To this day I cannot forget an episode that happened when I was in a junior yeshiva. The Talmud teacher told about Rabbi Chaim Vital and his being the reincarnation of the Maggid Mishneh. He said that Rabbi Chaim Vital came to repair a grave sin that the former had damaged, though in the end he himself failed in a similar sin. The teacher adamantly refused to add details.
More than the natural curiosity I had, I felt hurt by the patronizing attitude he conveyed: “I am great, wise, and experienced, and I will censor and control what information you receive.”
So at age 14 I went and searched for Sha’ar HaGilgulim, and I pored over it until I found the story. This is an episode that illustrates the deterioration of my trust in the system. And who is to blame? People like that teacher.

You are trying to protect someone who is “spiritually disabled and weak,” in your words. So I tell you that in this kind of discourse, he will very quickly sense the way you look at him, and he will lose all trust and desire to receive from you. He will immediately feel that you see him as “spiritually disabled and weak.”

If you want another reference on the matter, a lucid and wonderful article has now been published on the Tzarich Iyun website, called “On Apologetics.” Among other things it deals with this point. A must-read article for anyone involved in influence and explaining faith.

Shlomo (2017-11-07)

Hello Rabbi,

I was recently at a funeral where the deceased woman’s only son said Kaddish after her, with the guidance of the burial society’s sexton. That man is an atheist, certainly. Is there any point in answering Amen after him?

Michi (2017-11-07)

It seems to me that yes.
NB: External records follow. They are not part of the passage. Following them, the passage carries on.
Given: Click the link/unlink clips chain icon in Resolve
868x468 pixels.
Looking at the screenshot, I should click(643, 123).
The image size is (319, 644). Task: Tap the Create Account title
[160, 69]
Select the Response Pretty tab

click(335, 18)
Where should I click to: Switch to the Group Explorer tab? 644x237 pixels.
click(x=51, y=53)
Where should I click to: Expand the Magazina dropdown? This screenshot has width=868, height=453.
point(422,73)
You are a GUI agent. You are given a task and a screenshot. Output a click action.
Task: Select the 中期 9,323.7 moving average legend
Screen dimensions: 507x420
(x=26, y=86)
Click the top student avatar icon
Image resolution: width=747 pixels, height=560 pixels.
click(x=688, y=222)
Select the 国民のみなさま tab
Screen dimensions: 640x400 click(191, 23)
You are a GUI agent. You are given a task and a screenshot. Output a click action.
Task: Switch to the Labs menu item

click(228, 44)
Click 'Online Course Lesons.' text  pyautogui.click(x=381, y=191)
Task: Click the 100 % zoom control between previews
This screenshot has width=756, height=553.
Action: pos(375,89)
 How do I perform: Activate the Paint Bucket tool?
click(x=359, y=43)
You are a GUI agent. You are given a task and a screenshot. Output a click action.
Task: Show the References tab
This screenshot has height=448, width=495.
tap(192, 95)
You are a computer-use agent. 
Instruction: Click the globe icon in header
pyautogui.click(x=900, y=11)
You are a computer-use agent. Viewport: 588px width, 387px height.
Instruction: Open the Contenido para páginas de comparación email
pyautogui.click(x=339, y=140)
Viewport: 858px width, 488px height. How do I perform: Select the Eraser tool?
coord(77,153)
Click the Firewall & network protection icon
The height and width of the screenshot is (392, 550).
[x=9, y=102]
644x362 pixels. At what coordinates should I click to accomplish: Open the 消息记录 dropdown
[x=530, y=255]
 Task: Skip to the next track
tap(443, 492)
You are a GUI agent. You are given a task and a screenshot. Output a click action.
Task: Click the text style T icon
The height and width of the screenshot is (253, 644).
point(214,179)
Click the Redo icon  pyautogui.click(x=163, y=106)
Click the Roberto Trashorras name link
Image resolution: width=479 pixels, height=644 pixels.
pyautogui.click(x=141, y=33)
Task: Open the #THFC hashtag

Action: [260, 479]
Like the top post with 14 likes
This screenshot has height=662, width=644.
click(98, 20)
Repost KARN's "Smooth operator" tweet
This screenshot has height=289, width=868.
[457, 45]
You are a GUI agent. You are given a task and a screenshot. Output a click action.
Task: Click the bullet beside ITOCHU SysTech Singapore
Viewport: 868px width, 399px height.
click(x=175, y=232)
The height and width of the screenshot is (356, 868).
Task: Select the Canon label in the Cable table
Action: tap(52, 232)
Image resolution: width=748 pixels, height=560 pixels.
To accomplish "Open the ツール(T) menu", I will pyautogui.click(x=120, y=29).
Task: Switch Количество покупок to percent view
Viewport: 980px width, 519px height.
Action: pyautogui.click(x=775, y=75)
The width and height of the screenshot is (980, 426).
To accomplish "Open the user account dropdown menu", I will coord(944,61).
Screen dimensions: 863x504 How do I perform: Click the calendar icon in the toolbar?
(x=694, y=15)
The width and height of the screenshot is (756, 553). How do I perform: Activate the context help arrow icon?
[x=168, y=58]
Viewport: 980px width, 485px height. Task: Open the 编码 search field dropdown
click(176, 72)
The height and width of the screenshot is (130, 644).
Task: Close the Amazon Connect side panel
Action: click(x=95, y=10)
You hear words that you identify with, and you say that with your own mouth, even if the one saying them does not really intend them.
Perhaps this can be compared to answering Amen after a blessing heard on a recording (where the accepted practice is not to answer; see responsa Yechaveh Da’at part 2, siman 68, and responsa Yitzhak Yeranen part 7, simanim 11–13, Bi’ur Halakhah siman 215 סעיף 2 beginning with “obligated,” and Piskei Teshuvot there, note 3). But one can distinguish between the cases.